Dataset entries:

----------------------------------------

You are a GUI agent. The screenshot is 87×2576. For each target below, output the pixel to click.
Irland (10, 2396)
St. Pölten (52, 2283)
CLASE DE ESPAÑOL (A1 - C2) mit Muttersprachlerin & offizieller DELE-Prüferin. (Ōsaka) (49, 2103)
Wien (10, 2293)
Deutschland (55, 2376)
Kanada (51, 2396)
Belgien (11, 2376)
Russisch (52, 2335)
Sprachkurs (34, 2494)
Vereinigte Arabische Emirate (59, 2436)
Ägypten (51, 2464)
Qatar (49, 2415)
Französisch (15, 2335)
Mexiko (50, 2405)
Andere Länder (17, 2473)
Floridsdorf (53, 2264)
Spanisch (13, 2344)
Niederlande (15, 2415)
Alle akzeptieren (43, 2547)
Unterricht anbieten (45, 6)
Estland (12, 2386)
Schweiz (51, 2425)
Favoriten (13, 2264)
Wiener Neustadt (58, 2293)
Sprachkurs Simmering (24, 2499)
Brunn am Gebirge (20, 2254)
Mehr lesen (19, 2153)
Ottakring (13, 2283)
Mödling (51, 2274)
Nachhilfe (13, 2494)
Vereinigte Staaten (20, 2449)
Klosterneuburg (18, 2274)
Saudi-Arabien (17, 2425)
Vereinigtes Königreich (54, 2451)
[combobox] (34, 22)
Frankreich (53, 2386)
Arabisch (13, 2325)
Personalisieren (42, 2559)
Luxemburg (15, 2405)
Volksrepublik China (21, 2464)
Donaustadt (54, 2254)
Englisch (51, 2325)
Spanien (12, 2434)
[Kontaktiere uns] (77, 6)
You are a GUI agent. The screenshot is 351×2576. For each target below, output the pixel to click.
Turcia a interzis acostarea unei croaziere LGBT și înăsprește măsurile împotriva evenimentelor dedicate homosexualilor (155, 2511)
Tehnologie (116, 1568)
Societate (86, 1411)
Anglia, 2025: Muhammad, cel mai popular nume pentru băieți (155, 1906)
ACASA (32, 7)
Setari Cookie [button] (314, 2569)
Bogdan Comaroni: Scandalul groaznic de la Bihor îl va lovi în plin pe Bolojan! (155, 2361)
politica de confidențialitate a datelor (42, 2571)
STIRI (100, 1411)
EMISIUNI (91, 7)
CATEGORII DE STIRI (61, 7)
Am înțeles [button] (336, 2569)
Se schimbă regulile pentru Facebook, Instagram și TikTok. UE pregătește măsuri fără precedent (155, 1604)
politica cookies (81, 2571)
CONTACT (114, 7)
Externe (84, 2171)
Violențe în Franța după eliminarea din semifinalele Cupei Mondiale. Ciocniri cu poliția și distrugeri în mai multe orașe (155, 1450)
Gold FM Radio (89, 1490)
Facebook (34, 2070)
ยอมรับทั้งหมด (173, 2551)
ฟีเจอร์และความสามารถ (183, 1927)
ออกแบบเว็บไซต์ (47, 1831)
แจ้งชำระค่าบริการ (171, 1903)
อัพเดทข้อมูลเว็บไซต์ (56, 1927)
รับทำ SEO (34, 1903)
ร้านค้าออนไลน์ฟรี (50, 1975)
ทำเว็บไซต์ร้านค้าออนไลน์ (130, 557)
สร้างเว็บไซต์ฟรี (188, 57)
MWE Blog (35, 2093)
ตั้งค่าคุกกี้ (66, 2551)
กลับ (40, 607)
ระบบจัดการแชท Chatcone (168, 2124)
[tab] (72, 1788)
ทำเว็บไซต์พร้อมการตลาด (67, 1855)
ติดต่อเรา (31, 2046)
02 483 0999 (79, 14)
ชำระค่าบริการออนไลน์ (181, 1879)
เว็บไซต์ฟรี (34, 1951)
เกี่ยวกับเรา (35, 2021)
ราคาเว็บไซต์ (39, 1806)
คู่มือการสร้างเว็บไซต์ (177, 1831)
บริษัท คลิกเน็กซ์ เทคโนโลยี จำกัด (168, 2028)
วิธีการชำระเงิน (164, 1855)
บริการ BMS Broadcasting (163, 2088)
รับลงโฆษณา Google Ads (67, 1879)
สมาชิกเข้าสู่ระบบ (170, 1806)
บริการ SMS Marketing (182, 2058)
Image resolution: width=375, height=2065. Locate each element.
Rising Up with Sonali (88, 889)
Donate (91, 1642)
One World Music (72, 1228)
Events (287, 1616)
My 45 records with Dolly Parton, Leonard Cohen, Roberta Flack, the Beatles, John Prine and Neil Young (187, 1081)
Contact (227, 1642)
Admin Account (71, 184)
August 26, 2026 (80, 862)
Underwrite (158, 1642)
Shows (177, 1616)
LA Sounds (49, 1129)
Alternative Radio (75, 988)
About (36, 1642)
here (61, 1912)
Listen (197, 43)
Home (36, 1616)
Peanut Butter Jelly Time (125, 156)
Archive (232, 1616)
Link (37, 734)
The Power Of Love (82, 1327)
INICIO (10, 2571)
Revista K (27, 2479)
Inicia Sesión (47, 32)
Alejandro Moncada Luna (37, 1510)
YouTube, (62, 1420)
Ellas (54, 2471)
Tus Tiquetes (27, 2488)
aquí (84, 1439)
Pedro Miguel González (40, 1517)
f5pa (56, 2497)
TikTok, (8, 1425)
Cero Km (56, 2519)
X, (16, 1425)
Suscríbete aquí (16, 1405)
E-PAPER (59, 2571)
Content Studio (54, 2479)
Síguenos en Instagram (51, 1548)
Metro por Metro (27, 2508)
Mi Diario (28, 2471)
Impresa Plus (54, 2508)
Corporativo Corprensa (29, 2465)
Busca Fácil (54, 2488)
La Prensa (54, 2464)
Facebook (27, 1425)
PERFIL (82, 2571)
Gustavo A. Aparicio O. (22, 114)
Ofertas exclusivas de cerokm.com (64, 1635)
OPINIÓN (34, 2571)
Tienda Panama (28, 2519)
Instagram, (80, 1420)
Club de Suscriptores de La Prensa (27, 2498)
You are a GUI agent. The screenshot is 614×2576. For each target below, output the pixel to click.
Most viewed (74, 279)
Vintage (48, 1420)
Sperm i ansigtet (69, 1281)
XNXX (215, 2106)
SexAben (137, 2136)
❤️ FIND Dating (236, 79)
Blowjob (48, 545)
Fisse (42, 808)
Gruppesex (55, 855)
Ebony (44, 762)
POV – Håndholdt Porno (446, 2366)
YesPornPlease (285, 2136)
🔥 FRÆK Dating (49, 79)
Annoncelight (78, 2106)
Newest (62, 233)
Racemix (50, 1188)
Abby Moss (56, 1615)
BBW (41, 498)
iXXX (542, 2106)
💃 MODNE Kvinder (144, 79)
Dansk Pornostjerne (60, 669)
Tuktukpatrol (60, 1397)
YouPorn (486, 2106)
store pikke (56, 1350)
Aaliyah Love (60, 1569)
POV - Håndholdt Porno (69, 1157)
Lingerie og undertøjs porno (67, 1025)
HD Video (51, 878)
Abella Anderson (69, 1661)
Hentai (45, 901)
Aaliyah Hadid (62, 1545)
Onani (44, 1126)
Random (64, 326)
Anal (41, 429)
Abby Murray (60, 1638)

----------------------------------------

**What is needed**
Print the records verbatim, stopping after the "แจ้งชำระค่าบริการ (171, 1903)" line.

**Problem solution**
You are a GUI agent. The screenshot is 87×2576. For each target below, output the pixel to click.
Irland (10, 2396)
St. Pölten (52, 2283)
CLASE DE ESPAÑOL (A1 - C2) mit Muttersprachlerin & offizieller DELE-Prüferin. (Ōsaka) (49, 2103)
Wien (10, 2293)
Deutschland (55, 2376)
Kanada (51, 2396)
Belgien (11, 2376)
Russisch (52, 2335)
Sprachkurs (34, 2494)
Vereinigte Arabische Emirate (59, 2436)
Ägypten (51, 2464)
Qatar (49, 2415)
Französisch (15, 2335)
Mexiko (50, 2405)
Andere Länder (17, 2473)
Floridsdorf (53, 2264)
Spanisch (13, 2344)
Niederlande (15, 2415)
Alle akzeptieren (43, 2547)
Unterricht anbieten (45, 6)
Estland (12, 2386)
Schweiz (51, 2425)
Favoriten (13, 2264)
Wiener Neustadt (58, 2293)
Sprachkurs Simmering (24, 2499)
Brunn am Gebirge (20, 2254)
Mehr lesen (19, 2153)
Ottakring (13, 2283)
Mödling (51, 2274)
Nachhilfe (13, 2494)
Vereinigte Staaten (20, 2449)
Klosterneuburg (18, 2274)
Saudi-Arabien (17, 2425)
Vereinigtes Königreich (54, 2451)
[combobox] (34, 22)
Frankreich (53, 2386)
Arabisch (13, 2325)
Personalisieren (42, 2559)
Luxemburg (15, 2405)
Volksrepublik China (21, 2464)
Donaustadt (54, 2254)
Englisch (51, 2325)
Spanien (12, 2434)
[Kontaktiere uns] (77, 6)
You are a GUI agent. The screenshot is 351×2576. For each target below, output the pixel to click.
Turcia a interzis acostarea unei croaziere LGBT și înăsprește măsurile împotriva evenimentelor dedicate homosexualilor (155, 2511)
Tehnologie (116, 1568)
Societate (86, 1411)
Anglia, 2025: Muhammad, cel mai popular nume pentru băieți (155, 1906)
ACASA (32, 7)
Setari Cookie [button] (314, 2569)
Bogdan Comaroni: Scandalul groaznic de la Bihor îl va lovi în plin pe Bolojan! (155, 2361)
politica de confidențialitate a datelor (42, 2571)
STIRI (100, 1411)
EMISIUNI (91, 7)
CATEGORII DE STIRI (61, 7)
Am înțeles [button] (336, 2569)
Se schimbă regulile pentru Facebook, Instagram și TikTok. UE pregătește măsuri fără precedent (155, 1604)
politica cookies (81, 2571)
CONTACT (114, 7)
Externe (84, 2171)
Violențe în Franța după eliminarea din semifinalele Cupei Mondiale. Ciocniri cu poliția și distrugeri în mai multe orașe (155, 1450)
Gold FM Radio (89, 1490)
Facebook (34, 2070)
ยอมรับทั้งหมด (173, 2551)
ฟีเจอร์และความสามารถ (183, 1927)
ออกแบบเว็บไซต์ (47, 1831)
แจ้งชำระค่าบริการ (171, 1903)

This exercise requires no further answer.